# [DATA SECTION]
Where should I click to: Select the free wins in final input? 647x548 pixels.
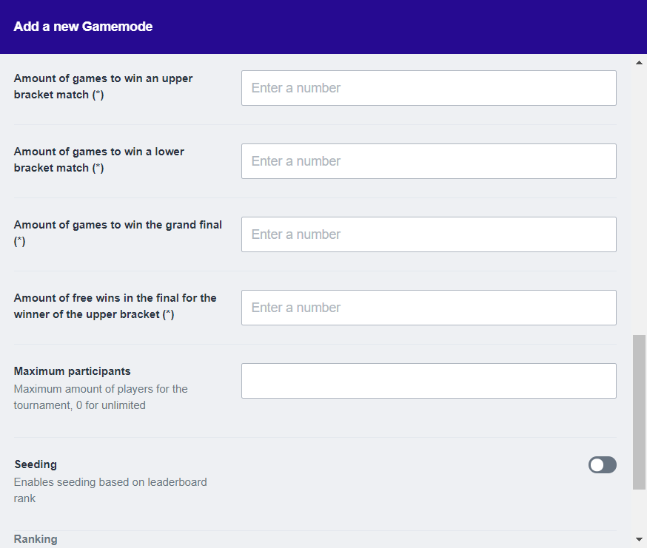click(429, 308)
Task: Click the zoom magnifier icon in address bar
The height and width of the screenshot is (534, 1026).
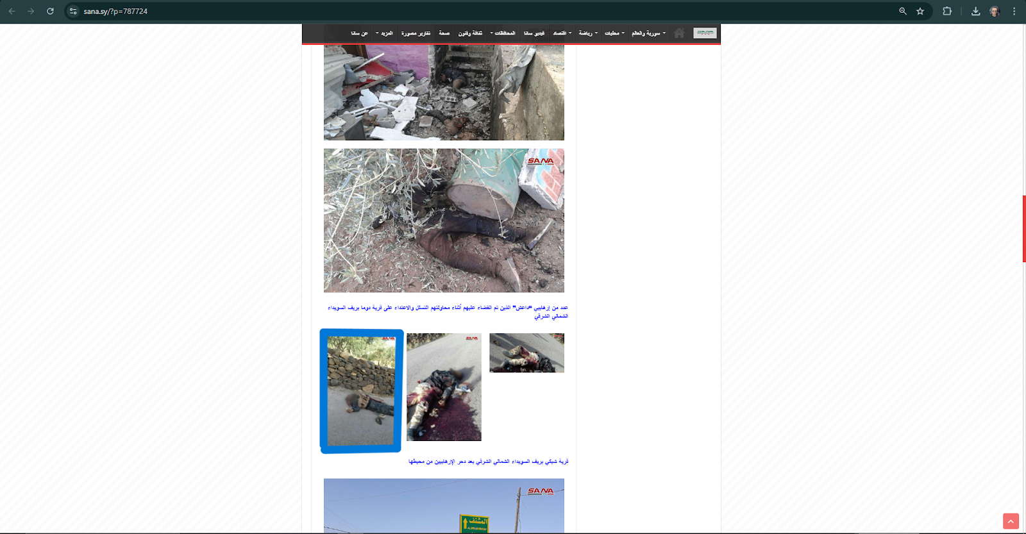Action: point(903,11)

# [HOW TO COMPLETE THIS TASK]
Could you output every record above exactly as it appears, without the pictures?

# [ANSWER SPACE]
Where should I click to: Select the free wins in final input? 647x548 pixels.
click(429, 308)
Task: Click the zoom magnifier icon in address bar
The height and width of the screenshot is (534, 1026).
Action: point(903,11)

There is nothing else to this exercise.